1\. You think up a new poem, and speak it at open mic night at a club. No one
is recording, so there is no fixation.

2\. Someone else hears your poem, goes home, and writes it down from memory.
That's not fixation, since 17 USC 101 defines one of the elements of fixation
as being by or under the authority of the author. So, the work is still not
fixed, so copyright has not yet attached.

3\. That person starts making and selling copies of your poem.

4\. You finally write down your poem. It's now fixed, and copyright attaches.

I would presume that you can now stop that other person, via copyright law,
from making any more copies.
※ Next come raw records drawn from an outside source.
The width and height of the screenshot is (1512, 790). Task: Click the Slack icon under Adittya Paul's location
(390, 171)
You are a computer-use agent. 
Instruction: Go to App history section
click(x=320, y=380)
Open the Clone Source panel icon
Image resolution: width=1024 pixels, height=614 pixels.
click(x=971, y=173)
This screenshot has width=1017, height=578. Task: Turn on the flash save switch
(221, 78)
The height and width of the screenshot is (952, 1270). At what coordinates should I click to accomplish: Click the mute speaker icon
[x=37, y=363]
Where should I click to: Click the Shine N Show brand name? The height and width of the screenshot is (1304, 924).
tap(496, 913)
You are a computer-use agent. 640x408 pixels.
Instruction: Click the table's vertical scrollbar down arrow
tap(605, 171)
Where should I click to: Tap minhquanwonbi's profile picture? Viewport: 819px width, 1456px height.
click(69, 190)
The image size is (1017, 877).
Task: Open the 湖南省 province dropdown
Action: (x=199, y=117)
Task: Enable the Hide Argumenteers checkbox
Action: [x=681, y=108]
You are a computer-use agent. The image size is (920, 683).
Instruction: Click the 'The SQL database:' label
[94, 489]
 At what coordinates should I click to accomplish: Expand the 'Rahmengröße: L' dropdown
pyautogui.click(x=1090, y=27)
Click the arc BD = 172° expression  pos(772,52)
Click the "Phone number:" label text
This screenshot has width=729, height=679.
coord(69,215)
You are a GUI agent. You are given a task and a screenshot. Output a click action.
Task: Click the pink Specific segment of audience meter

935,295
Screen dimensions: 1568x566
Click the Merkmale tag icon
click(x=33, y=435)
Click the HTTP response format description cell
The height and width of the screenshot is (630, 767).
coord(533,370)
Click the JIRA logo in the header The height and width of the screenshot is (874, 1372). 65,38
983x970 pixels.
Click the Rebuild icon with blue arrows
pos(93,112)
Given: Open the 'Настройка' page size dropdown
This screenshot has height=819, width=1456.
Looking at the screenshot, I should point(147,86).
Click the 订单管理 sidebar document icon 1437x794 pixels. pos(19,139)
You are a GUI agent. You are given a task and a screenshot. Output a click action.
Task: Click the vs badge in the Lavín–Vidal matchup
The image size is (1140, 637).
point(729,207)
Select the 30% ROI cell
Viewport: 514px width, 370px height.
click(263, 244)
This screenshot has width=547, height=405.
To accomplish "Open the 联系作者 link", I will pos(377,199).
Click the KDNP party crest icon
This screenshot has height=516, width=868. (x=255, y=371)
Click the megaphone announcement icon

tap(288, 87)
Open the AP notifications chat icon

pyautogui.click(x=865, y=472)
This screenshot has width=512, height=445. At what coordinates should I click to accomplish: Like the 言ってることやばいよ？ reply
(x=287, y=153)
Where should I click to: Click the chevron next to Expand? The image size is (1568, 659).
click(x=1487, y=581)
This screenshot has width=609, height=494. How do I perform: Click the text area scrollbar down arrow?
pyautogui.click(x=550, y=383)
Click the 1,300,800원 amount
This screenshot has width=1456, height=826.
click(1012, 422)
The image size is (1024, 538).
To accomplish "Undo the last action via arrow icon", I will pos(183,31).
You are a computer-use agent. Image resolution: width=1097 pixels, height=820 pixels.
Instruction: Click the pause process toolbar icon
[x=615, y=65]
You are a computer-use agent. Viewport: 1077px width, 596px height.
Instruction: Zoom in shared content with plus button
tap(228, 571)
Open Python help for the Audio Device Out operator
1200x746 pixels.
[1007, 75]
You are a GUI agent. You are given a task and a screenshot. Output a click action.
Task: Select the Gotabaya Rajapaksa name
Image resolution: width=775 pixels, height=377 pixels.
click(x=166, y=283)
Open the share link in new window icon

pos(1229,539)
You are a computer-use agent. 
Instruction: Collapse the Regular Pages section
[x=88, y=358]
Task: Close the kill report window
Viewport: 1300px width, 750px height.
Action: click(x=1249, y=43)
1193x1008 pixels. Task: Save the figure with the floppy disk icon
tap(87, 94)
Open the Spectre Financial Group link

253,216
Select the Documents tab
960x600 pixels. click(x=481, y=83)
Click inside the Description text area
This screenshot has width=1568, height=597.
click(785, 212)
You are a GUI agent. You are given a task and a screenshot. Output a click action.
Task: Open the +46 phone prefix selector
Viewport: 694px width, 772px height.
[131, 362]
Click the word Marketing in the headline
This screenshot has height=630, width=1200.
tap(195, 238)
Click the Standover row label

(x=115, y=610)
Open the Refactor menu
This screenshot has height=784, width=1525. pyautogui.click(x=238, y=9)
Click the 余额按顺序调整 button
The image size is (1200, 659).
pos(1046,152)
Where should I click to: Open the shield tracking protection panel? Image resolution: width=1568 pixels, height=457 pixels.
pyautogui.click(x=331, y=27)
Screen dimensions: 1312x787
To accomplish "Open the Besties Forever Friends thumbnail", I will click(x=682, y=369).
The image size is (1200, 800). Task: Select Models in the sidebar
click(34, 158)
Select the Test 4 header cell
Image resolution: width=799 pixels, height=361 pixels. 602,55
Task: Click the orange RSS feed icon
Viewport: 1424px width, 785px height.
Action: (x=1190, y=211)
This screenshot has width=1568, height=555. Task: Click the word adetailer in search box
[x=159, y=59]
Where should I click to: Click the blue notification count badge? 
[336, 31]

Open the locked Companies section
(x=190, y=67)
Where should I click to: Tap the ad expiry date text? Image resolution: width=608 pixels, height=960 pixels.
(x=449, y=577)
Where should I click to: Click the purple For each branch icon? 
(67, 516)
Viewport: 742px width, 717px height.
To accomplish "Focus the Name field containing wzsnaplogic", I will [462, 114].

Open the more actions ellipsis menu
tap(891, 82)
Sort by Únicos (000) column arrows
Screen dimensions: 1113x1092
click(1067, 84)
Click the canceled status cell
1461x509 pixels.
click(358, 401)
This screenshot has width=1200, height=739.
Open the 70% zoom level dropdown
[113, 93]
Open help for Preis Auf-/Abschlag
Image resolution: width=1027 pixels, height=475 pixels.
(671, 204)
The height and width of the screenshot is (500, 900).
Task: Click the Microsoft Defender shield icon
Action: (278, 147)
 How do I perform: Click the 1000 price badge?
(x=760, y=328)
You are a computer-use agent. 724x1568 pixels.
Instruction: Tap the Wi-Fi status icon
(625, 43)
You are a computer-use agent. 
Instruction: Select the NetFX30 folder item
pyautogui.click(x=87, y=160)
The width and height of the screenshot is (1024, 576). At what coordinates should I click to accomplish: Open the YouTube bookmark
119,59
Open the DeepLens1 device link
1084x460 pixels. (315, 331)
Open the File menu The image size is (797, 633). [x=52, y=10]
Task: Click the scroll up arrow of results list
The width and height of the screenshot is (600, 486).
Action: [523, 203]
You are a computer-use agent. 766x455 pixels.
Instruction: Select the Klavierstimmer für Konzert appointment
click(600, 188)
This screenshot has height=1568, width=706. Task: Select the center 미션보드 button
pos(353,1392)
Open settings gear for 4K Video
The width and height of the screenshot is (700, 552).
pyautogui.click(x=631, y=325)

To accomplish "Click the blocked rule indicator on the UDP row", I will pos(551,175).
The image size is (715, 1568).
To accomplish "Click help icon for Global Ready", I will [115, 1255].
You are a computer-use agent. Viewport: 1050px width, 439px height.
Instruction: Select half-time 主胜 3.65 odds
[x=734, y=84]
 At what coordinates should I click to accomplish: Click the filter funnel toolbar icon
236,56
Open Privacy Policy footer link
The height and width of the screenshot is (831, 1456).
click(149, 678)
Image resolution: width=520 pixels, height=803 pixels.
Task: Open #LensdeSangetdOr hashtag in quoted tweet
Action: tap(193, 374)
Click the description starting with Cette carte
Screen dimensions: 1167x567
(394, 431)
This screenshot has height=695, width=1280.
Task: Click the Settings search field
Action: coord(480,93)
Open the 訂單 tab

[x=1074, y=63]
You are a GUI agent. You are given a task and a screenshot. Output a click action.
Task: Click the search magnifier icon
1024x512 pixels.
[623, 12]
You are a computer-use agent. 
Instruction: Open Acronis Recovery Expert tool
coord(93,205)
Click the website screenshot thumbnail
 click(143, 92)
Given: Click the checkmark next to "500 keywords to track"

Is there any case, though, for damages from the
copies that were made and sold before #4? Can you prevent the distribution of
the copies #3 has already made by not sold? Can you prevent the people who
have bought copies already from reselling them, or does first sale apply?
(First sale only applies to copies that were lawfully made and so usually does
not apply to works that were not authorized, but in this case the work was not
under copyright when the copies were made so I would think they would count as
being lawfully made).

------
wccrawford
"One twitterer mentioned that a copyright notice helps deter people from
stealing content and another stated that it helps make a case for willful
misuse. Both are valid points, but thanks to the current international
copyright laws both are false."

Wrong. The first IS true. Having a copyright notice DOES deter people from
stealing your work. Especially if they don't already know that everything is
automatically copyright.